*EXERCISE GOAL*
When the line containing "The width and height of the screenshot is (1024, 584)." is reached, begin reproducing lines exactly and continue through the last line of the records below.

#### SOURCE MATERIAL

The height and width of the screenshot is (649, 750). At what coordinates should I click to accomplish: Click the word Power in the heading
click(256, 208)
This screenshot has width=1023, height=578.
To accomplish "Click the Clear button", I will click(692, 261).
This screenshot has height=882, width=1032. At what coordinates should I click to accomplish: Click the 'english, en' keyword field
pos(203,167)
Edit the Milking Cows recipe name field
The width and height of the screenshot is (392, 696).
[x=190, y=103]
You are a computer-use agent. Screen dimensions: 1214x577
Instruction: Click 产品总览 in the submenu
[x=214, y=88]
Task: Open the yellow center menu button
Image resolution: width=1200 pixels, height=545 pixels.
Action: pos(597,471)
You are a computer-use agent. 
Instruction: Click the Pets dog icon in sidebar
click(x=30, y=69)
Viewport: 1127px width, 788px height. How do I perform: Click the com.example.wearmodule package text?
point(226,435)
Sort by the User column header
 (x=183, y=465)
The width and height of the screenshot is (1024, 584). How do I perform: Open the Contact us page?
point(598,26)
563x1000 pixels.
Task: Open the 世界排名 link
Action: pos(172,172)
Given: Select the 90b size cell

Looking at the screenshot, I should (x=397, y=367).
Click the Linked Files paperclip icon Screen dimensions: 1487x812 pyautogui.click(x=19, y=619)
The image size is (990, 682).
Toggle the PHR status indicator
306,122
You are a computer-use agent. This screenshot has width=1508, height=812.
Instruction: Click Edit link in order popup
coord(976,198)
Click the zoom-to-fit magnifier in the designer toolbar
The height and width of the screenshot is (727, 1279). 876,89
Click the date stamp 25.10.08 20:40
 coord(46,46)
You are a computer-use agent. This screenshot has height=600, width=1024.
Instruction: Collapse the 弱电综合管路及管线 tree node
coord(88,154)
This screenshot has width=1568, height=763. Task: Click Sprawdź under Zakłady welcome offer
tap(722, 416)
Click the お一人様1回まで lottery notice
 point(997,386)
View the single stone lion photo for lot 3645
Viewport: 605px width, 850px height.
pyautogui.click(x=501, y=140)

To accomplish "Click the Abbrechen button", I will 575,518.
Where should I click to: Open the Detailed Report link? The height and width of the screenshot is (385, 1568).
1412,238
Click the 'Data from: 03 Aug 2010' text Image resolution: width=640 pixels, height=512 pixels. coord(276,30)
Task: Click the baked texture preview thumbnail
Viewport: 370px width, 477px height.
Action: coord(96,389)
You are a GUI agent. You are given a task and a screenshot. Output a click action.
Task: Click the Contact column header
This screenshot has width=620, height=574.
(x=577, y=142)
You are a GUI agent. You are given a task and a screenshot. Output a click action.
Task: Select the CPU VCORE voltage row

########

*RESPONSE AREA*
The width and height of the screenshot is (1024, 584). How do I perform: Open the Contact us page?
point(598,26)
563x1000 pixels.
Task: Open the 世界排名 link
Action: pos(172,172)
Given: Select the 90b size cell

Looking at the screenshot, I should (x=397, y=367).
Click the Linked Files paperclip icon Screen dimensions: 1487x812 pyautogui.click(x=19, y=619)
The image size is (990, 682).
Toggle the PHR status indicator
306,122
You are a computer-use agent. This screenshot has width=1508, height=812.
Instruction: Click Edit link in order popup
coord(976,198)
Click the zoom-to-fit magnifier in the designer toolbar
The height and width of the screenshot is (727, 1279). 876,89
Click the date stamp 25.10.08 20:40
 coord(46,46)
You are a computer-use agent. This screenshot has height=600, width=1024.
Instruction: Collapse the 弱电综合管路及管线 tree node
coord(88,154)
This screenshot has width=1568, height=763. Task: Click Sprawdź under Zakłady welcome offer
tap(722, 416)
Click the お一人様1回まで lottery notice
 point(997,386)
View the single stone lion photo for lot 3645
Viewport: 605px width, 850px height.
pyautogui.click(x=501, y=140)

To accomplish "Click the Abbrechen button", I will 575,518.
Where should I click to: Open the Detailed Report link? The height and width of the screenshot is (385, 1568).
1412,238
Click the 'Data from: 03 Aug 2010' text Image resolution: width=640 pixels, height=512 pixels. coord(276,30)
Task: Click the baked texture preview thumbnail
Viewport: 370px width, 477px height.
Action: coord(96,389)
You are a GUI agent. You are given a task and a screenshot. Output a click action.
Task: Click the Contact column header
This screenshot has width=620, height=574.
(x=577, y=142)
You are a GUI agent. You are given a task and a screenshot. Output a click action.
Task: Select the CPU VCORE voltage row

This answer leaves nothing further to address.